■ Texto mostrado ■
======
Algo estamos haciendo mal, muy mal. En las últimas semanas cierta sucesión de hechos violentos protagonizados por menores ha creado una lógica alarma social, dada su gravedad: la muerte de un hombre en pleno centro de Bilbao, el asesinato de un matrimonio también en Bilbao, agresiones sexuales, violaciones, palizas… La impotencia que genera este tipo de delitos se ha visto agravada por el hecho de que los autores de algunos de los casos son menores de trece años, por lo que son inimputables. Es el caso de los crímenes de Bilbao, pero también, por ejemplo, de los cuatro menores que violaron a un niño de nueve años en un colegio de Jaén, o del niño que dejó embarazada a su hermana, que a principios de semana dio a luz en un hospital de Murcia con apenas once años.
La acumulación en pocos días de varios delitos de este tipo ha desencadenado un encendido debate entre los partidarios de endurecer la legislación, y aplicar castigos ejemplarizantes, por un lado, y quienes consideran que rebajar la edad penal sería una medida más efectista que eficaz.
======
■ Registros de datos ■
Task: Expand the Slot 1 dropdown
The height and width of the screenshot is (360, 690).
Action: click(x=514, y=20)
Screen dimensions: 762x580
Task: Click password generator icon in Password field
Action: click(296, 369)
======
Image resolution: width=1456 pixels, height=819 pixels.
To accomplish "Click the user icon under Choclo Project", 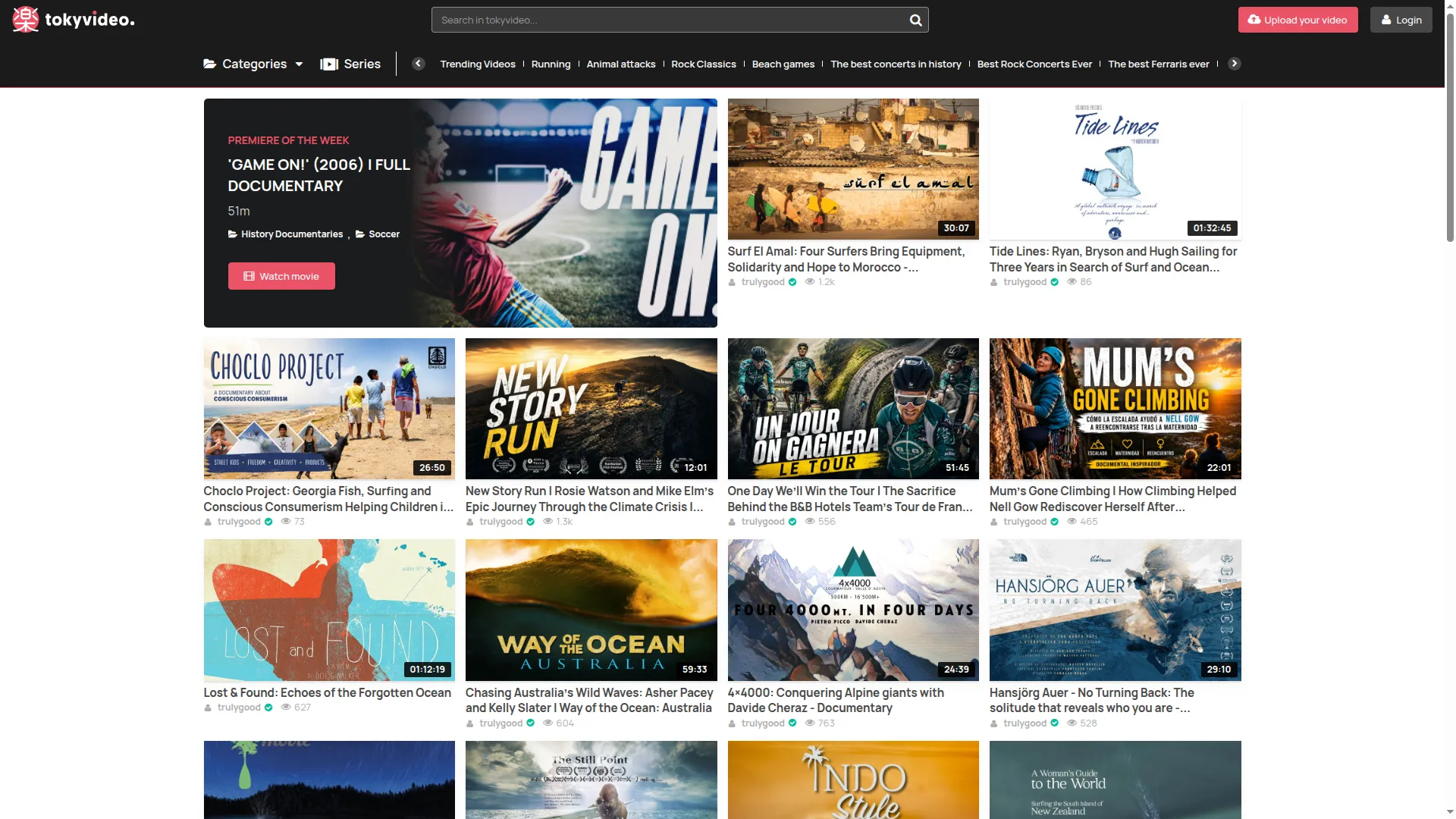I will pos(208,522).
======
■ Tareas pendientes ■
- A) Edita el texto sobre la delincuencia de menores desde "Algo estamos haciendo" hasta "apenas once años.", ambos incluidos, y sustituye "hechos violentos" por "sucesos violentos".
- B) Según el texto sobre la delincuencia de menores, ¿qué edad tenía la niña que dio a luz en un hospital de Murcia?
- C) ¿Puedes continuar el texto sobre la delincuencia de menores a partir de donde se interrumpe?
Los registros proceden de una fuente distinta a la del texto.

■ Respuestas ■
- A)
Algo estamos haciendo mal, muy mal. En las últimas semanas cierta sucesión de sucesos violentos protagonizados por menores ha creado una lógica alarma social, dada su gravedad: la muerte de un hombre en pleno centro de Bilbao, el asesinato de un matrimonio también en Bilbao, agresiones sexuales, violaciones, palizas… La impotencia que genera este tipo de delitos se ha visto agravada por el hecho de que los autores de algunos de los casos son menores de trece años, por lo que son inimputables. Es el caso de los crímenes de Bilbao, pero también, por ejemplo, de los cuatro menores que violaron a un niño de nueve años en un colegio de Jaén, o del niño que dejó embarazada a su hermana, que a principios de semana dio a luz en un hospital de Murcia con apenas once años.

- B) Apenas once años.

- C)
El calor de los acontecimientos nunca es buen consejero para legislar. Se impone, en cualquier caso, un llamamiento a la cordura y una reflexión serena en la que prime la responsabilidad por encima de la tentación de pescar unos cuantos votos entre una ciudadanía asustada y conmocionada. Sobre todo porque las estadísticas indican que los delitos cometidos por menores no son, afortunadamente, algo habitual, sino una excepción que, no obstante, merece ser tomada muy en serio. En este sentido, los expertos sostienen que un reforzamiento de las labores de prevención y educación garantiza mejores resultados que la represión. Y es que estamos ante un problema que requiere de un trabajo conjunto de familias –sobre todo, la transmisión de valores ha de tener lugar en casa–, educadores, policías, jueces y expertos. Pensar que hay atajos para solucionar este problema es no querer ver la dimensión real que tiene.